I would hope that politicians listen to young people this election, we’re seeing the inclusion of so much new media in campaign trails: [Anthony Albanese] just did a bunch of podcasts and I see the Greens are teaming up with Abbie Chatfield which is such a slay — they’re really considering the young voices and the young listeners, so I hope this plays into that. In a dream world, we get a politician or two through the door. In a dream world, I hope that people walk away from the show thinking. Even if it’s not thinking about “I’m gonna vote for the most sustainable person out there”, but thinking rather “hmm I had plans to vote for this candidate, let me just have a little google, see where they stand on the Great Barrier Reef, or where they stand on mining.”

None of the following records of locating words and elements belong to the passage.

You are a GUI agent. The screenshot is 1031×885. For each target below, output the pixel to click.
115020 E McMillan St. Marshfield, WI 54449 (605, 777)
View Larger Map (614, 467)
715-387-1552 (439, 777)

Or even because we were able to vote within our electorate this election. What does my local representative [stand for]? What are they doing for the climate in my community? Is there a big community push for climate change? Or do we need to get someone in office who is going to push for that?

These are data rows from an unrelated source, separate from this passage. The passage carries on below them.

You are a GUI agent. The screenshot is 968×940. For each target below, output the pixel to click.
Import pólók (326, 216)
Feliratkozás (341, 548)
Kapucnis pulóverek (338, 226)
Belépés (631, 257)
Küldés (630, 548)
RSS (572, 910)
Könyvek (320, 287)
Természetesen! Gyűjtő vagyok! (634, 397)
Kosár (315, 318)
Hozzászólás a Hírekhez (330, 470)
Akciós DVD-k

I am so honoured and thrilled to even be given this opportunity at this time. I just hope that people give a little bit of consideration to the climate and to the young people who are going to inherit the planet and inherit the climate crisis, when they go to the polls or voting booths next month.
SB: Before we wrap up, say that out of their busy schedules, one of these big politicians did come and see the show, in a world in which they did watch theatre, how would you want them to leave?
IL: I know there are some politicians who are considering the climate crisis and are considering young people, but just to bring it to the forefront of their vision and their scope. Just to know that this is a deeply important issue. We’ve got young people on stage. The average age of our cast is so young, and much younger than a typical theatre show in Sydney. I just hope they’d leave considering this group and consider the people who will inherit this climate crisis.
SB: I am so excited to see it! Is there anything else you would like to add about your play before it hits the stage?
IL: It’s going to be such a fun evening, 75 minutes of absolute chaotic comedy. It’s for people who are interested in climate change, or [Australian] politics, or cake stalls and frog-in-a-ponds and a bit of fun. There really is something for everyone. I don’t want to alienate or isolate audiences who may be scared to talk about climate change or aren’t very interested in that yet, because everyone is on their own journey.This is a play that welcomes everyone to join the climate journey — or just sit and watch a great comedy with climate themes in there.
SB: Just dropped in there!
IL: Just a little sprinkle!
SB: So, what’s next for you? Do you know where you are heading?
IL: Yeah, I’m really excited. I’m performing! I am acting in Manon with the Australian Ballet. I am an actor, a writer, and a director now. Then, hopefully, getting another Green Scenes up later this year, which is our showcase of environmental scenes, songs and poetry.
SB: You strike me as a very exciting theatre maker, definitely one to be watched — strong in your thoughts and ideas which is something we definitely need to see at this time!
IL: Awesome, I can’t wait to welcome you to the show next week! Thank you so much!
‘These Youth Be Protesting’ will be showing at KXT on Broadway from the 4th to the 19th of April.